出演:アシュトン・カッチャー、キャサリン・ハイグル、トム・セレック、
   キャサリン・オハラ、キャサリン・ウィニック、リサ・アン・ウォルター、
   ロブ・リグル、アレックス・ボースタイン、ケヴィン・サスマン

評価:★★




 心から愛し合っている男女が主人公。しかし、片方は相手に言えない秘密を抱えている。実は腕利きの殺し屋だったのだ!…という映画ではお馴染みのストーリー。最近だと「ナイト&デイ」(10年)がこのパターン。両方とも殺し屋である「Mr. & Mrs. スミス」(05年)のような変化球版も存在する。まあ、何にせよ、新鮮な設定でないことは確か。でも実は、それはたいしたことではない。この手の映画は大抵がスター映画仕様になっている。細部描写の面白さとスターの輝きで勝負!なのである。

 ところが『キス&キル』、まず細部描写に関してはたいしたところのない出来映え。「007」シリーズのパロディのような撮影と編集、そして音楽には失笑してしまうし、アクションにも独創性と呼べるものは見当たらない(単純に銃をぶっ放しているか、取っ組み合いをしているか)。命を狙われているふたりなのに、呑気気ままに楽しく逃げ回る。観ている方も、彼らが途中で死ぬわけはないと気楽に臨むものだから、余計にサスペンスは盛り上がらない。ロマンティック・コメディベースのアクション映画だからと、作り手も端から力を入れていないことが透けて見える。

 全力が注がれているのは、そう、主演スターふたりから魅力を引き出すことだ。男はアシュトン・カッチャー。「ゾルタン★星人」(00年)「ジャスト・マリッジ」(03年)等でちゃらんぽらん男を十八番にしてきたカッチャーだけれど、ここでは精悍なところを前面に押し出すことに成功している。半裸で女の前に登場する場面から、鍛え上げられたピカピカの肉体を存分にアピール、シックスパックと腹斜筋を見せびらかすのを忘れないのもスターらしくて良い。この羨ましい身体の上に乗っかっている、間違いなく女ウケする整った顔は、場面によってはトム・クルーズに見える。動作もキビキビ。デミ・ムーア姐さんの近年のベストワークは、間違いなくカッチャーを磨いたところにある。

 女はキャサリン・ハイグル。相変わらずのリッキー・マーティン顔で、ヘアスタイルをコロコロ変えるのが楽しい。前半のロングヘアはもちろん、後半ショートヘアにしても、様々なアレンジで飽きさせない。下ネタもサラリとかわすし、カッチャーとのバランスもイイ。ただ、身体を動かす場面では、若干下半身の重たさが気になった。まあ叫んでいるばかりで、ほとんど何もしないヒロインなのだけど、それこそ「ナイト&デイ」のキャメロン・ディアスみたいに弾けて欲しかった。
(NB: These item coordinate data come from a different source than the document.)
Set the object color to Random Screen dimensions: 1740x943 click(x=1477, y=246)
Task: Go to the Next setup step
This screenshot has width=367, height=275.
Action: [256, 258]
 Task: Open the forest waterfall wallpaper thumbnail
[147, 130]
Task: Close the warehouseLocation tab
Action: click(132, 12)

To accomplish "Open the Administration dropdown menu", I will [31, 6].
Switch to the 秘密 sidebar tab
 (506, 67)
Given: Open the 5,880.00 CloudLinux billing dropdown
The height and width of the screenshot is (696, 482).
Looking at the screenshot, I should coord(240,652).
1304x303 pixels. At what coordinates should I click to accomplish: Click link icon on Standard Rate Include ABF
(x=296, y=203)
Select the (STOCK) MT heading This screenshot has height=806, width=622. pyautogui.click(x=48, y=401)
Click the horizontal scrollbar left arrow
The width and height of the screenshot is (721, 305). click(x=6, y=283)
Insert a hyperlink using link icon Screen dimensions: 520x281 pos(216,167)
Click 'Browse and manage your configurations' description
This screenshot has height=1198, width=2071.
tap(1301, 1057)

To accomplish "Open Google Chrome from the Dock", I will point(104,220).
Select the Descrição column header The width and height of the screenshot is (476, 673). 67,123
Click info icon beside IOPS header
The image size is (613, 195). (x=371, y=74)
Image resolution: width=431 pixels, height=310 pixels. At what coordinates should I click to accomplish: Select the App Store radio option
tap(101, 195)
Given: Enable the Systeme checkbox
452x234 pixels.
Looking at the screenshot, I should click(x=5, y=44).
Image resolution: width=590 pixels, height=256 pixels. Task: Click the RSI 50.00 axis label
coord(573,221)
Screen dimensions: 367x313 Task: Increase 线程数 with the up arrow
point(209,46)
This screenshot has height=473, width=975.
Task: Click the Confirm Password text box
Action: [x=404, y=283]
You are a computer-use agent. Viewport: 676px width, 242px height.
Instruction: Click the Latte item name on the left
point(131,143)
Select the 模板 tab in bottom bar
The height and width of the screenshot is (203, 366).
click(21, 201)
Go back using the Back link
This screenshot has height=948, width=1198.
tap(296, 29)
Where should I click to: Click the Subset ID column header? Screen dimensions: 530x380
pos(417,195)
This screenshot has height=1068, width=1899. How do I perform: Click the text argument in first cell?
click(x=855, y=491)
 それにしてもクライマックスは盛り上がりに欠けた。カッチャーに懸けられた2,000万ドルの懸賞金目当てに、刺客が次々やってくるものの、前半の伏線の張り方があまり巧くないので、ハッとさせられるところがないのだ。せめて黒幕とのバトルにもっとケレンを効かせるべきだ。それから、カッチャーの正体がハイグルにバレるまでがもたついているのも、語りのペースがおかしなことになっている証拠だろう。

 意外に良い味を出していたのはヘイグルの両親を演じたトム・セレックとキャサリン・オハラ。いつも可笑しいオハラはともかく、セレックまでもがちゃんと可笑しいのに驚く。こんな惚けた空気を発散させるとは。「スリーメン&ベビー」(87年)の頃にはなかった枯れた匂いが、悪くない。